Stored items
⁂
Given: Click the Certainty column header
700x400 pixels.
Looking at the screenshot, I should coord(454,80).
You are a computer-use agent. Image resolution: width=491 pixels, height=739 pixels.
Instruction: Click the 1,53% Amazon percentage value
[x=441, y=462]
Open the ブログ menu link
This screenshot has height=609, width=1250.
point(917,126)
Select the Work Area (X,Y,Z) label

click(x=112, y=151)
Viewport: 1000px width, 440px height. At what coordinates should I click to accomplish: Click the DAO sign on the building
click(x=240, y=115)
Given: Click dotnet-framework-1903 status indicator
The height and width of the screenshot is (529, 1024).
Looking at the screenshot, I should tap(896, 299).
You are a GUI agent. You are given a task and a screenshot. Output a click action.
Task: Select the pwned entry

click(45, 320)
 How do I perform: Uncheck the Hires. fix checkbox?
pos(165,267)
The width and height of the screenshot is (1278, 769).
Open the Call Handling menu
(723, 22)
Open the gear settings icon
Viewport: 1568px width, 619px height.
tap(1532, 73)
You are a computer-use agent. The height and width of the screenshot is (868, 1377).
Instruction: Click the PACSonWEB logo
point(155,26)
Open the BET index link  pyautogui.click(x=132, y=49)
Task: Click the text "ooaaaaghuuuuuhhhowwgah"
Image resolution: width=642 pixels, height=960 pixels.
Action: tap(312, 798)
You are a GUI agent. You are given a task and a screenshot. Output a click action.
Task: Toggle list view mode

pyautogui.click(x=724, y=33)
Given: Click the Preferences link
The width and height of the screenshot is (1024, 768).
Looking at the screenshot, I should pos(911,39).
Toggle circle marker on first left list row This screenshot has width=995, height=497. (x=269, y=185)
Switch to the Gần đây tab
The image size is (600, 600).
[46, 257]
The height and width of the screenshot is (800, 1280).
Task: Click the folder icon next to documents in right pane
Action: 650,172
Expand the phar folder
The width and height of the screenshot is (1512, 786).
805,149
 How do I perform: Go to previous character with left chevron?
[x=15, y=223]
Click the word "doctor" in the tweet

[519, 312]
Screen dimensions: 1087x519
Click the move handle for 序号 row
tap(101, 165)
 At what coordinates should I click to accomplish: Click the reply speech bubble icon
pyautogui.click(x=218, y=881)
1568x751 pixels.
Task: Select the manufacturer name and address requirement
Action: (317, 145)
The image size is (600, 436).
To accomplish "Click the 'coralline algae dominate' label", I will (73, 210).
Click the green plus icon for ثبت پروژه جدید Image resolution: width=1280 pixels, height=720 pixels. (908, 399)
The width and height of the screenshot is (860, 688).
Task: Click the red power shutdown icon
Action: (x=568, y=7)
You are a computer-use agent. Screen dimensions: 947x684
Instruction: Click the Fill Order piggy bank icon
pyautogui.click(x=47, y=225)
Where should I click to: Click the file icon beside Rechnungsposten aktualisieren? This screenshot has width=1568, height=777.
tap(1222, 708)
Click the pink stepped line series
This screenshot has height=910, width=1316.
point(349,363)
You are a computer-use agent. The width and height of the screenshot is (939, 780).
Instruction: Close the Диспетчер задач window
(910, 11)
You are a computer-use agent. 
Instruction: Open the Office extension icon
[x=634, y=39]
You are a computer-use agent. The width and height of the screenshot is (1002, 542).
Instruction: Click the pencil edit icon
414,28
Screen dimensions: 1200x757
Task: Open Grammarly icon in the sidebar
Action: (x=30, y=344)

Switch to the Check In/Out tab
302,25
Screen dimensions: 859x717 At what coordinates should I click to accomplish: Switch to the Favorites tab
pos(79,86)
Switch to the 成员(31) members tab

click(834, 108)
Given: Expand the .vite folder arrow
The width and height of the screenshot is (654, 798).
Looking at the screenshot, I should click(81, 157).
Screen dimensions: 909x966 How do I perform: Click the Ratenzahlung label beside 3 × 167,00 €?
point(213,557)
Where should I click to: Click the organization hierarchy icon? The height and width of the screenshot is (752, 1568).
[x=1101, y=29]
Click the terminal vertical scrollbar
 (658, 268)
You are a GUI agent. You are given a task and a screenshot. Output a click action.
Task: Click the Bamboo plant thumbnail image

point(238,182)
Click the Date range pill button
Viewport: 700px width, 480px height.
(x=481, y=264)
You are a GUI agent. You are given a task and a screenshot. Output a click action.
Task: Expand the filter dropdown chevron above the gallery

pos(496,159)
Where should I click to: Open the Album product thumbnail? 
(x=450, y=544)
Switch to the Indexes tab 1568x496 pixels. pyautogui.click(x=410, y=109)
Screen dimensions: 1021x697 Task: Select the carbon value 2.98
⁂
__Task item__.
Lines above holding "computer": give their count, nothing more.

__Output below__.
6